▶ Excerpt to read
But it certainly is— as I was looking through all of the contributing factors to the challenges that we’re faced today, we really have a discipleship problem. We have a lot of people in this country who I think believe that they’ve been saved. And I think there are a lot of people that use the label that actually don’t subscribe to the whole, like, “I need to be saved” thing. They just throw the label on because they’re culturally, “this is where I came from.” And I’m not talking about that group. I’m talking about people who genuinely think they’re saved. But they never perhaps they’ve never read the scriptures for themselves. Perhaps they’ve been under teaching that is very prosperity-gospel-esque, that suggests that you shouldn’t ever have trials, you shouldn’t ever be scared of something. And so they’re weak believers in need of seeing the fullness of Jesus, in need of seeing, like, it actually should blow us away how his upside-down Kingdom works. That it is the opposite of what the world tells us works. And I find it beautiful.

▶ Data excerpts
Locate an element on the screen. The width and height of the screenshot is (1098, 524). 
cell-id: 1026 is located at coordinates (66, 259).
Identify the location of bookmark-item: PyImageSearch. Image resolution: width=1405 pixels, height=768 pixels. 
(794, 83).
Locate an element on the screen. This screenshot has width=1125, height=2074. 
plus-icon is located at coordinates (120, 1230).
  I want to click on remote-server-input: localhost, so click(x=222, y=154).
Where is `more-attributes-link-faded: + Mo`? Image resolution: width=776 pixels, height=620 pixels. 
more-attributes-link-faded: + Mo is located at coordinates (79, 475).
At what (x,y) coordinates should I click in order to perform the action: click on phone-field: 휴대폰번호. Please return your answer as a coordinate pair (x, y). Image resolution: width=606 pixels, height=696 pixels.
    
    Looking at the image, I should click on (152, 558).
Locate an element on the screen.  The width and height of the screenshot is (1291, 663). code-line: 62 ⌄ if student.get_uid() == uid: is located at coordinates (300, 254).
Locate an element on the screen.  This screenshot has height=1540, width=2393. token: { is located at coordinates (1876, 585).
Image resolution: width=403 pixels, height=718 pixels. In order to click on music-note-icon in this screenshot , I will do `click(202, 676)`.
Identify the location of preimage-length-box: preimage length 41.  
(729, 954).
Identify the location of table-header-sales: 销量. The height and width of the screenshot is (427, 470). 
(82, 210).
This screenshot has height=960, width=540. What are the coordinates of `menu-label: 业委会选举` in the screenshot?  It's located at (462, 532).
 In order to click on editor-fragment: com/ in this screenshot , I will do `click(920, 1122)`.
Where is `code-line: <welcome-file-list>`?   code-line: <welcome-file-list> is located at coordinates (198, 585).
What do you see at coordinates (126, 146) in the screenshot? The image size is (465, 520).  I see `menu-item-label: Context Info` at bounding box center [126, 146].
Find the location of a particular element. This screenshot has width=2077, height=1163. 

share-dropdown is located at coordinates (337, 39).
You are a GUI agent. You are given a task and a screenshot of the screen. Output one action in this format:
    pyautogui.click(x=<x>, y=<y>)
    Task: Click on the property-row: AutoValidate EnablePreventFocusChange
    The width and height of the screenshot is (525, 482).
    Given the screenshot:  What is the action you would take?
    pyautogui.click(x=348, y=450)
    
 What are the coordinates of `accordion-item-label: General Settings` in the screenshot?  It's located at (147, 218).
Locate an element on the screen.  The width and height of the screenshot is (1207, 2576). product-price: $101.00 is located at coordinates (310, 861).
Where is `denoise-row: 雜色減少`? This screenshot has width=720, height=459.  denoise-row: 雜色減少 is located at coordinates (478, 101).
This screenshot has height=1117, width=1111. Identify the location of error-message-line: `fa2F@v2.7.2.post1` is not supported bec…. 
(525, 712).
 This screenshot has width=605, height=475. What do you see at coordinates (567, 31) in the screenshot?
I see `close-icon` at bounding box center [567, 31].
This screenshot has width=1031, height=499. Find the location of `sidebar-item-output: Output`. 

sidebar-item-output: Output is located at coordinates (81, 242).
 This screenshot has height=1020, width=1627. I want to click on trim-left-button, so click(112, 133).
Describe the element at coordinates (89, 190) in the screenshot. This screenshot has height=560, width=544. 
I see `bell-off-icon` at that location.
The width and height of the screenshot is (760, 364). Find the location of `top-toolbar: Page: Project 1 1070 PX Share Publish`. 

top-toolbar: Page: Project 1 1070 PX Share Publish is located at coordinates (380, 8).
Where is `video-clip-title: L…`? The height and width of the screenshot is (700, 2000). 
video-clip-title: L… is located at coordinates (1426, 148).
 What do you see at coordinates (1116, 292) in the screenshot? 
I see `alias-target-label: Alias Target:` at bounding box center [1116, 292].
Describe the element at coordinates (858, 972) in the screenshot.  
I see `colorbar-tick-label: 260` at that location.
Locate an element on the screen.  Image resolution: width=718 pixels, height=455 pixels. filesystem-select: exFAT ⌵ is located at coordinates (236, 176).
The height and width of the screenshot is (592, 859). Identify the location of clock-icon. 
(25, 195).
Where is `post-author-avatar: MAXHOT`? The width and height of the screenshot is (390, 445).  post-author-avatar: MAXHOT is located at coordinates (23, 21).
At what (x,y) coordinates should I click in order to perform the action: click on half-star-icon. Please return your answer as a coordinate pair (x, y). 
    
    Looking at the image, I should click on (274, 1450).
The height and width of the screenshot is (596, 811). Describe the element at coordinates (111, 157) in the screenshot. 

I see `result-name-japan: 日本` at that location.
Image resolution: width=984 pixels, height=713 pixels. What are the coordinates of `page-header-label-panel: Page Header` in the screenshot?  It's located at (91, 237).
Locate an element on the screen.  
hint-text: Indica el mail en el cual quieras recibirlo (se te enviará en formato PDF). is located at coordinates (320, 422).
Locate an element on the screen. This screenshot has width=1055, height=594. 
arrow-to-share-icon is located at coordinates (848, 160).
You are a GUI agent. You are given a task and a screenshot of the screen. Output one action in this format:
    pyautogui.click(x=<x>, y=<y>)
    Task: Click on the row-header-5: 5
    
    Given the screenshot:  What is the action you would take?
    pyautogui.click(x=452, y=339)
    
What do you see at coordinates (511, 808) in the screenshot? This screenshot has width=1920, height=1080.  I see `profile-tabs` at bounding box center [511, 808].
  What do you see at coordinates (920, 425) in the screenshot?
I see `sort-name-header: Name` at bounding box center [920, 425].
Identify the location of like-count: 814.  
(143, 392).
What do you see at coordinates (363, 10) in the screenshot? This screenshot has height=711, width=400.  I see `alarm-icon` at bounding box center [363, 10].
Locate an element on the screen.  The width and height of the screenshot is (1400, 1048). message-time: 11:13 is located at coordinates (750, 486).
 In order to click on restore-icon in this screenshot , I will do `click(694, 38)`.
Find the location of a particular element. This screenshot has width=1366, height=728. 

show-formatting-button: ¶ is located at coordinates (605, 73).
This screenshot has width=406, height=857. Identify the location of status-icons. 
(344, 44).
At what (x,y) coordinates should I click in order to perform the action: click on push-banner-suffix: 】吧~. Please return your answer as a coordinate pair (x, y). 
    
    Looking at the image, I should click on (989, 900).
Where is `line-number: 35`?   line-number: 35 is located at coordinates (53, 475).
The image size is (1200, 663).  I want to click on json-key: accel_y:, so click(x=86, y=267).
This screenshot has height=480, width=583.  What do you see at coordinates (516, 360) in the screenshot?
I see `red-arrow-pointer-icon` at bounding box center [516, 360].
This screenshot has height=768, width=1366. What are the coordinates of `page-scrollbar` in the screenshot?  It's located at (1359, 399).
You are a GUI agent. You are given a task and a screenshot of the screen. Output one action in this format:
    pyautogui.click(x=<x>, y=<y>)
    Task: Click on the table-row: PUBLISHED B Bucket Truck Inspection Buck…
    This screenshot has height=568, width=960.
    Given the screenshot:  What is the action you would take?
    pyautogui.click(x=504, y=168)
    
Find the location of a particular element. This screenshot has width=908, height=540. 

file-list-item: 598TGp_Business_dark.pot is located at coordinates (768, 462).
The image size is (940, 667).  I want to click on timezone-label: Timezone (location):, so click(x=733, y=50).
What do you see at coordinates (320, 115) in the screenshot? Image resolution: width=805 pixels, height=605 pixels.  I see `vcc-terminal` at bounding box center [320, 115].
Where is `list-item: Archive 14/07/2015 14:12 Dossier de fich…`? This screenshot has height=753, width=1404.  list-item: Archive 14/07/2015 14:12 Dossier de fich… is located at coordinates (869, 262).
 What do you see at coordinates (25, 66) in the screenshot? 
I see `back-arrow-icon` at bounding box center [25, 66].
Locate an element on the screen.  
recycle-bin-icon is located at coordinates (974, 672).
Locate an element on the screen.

▶ About this task
In the excerpt on discipleship, what kind of teaching is said to suggest that you shouldn't ever have trials?

▶ Task solution
Teaching that is very prosperity-gospel-esque.